--- Dataset ---

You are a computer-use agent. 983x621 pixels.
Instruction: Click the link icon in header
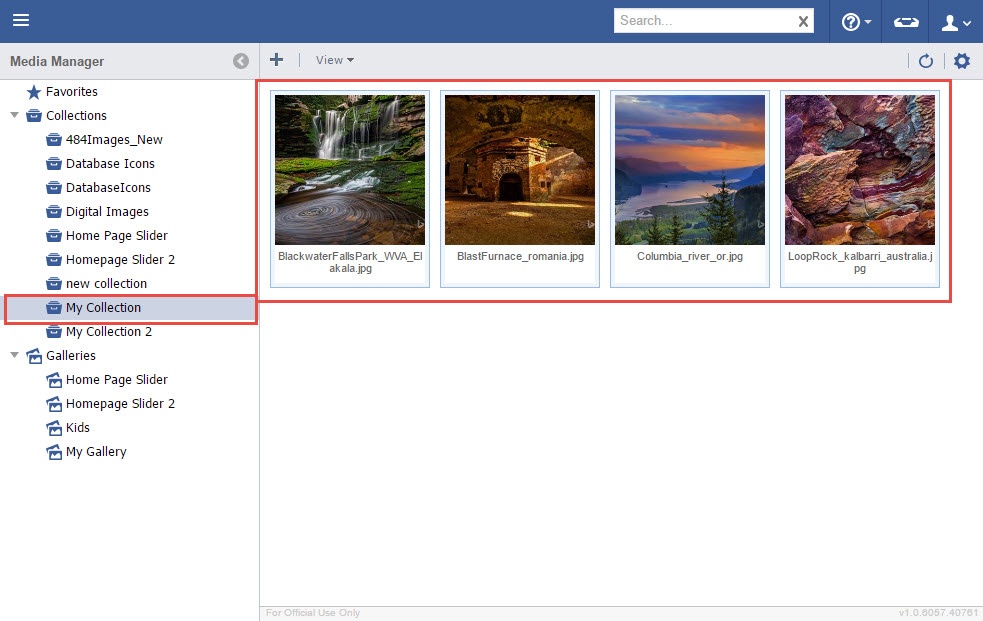pos(906,22)
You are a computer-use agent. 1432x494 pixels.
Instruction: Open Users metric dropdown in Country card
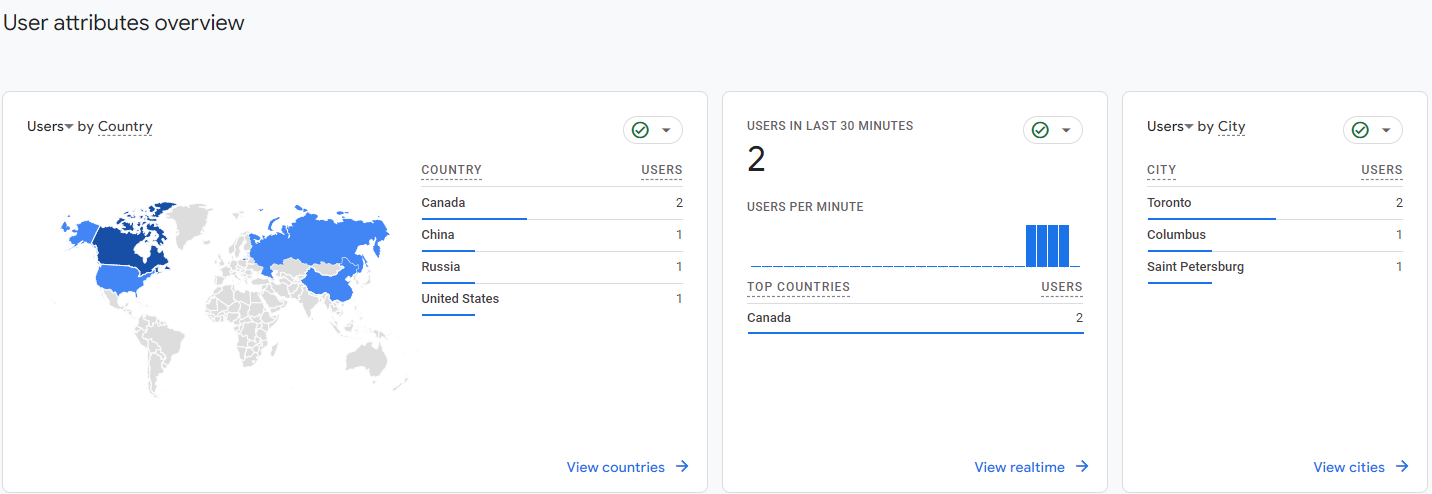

---

#### Request
Update the lines from the one containing "You are a computer-use agent. 1432x494" through the end of the records, inclusive, changing "dropdown" to "menu" and leaving everything else the same. Omit the pictures from your answer.

#### Solved problem
You are a computer-use agent. 1432x494 pixels.
Instruction: Open Users metric menu in Country card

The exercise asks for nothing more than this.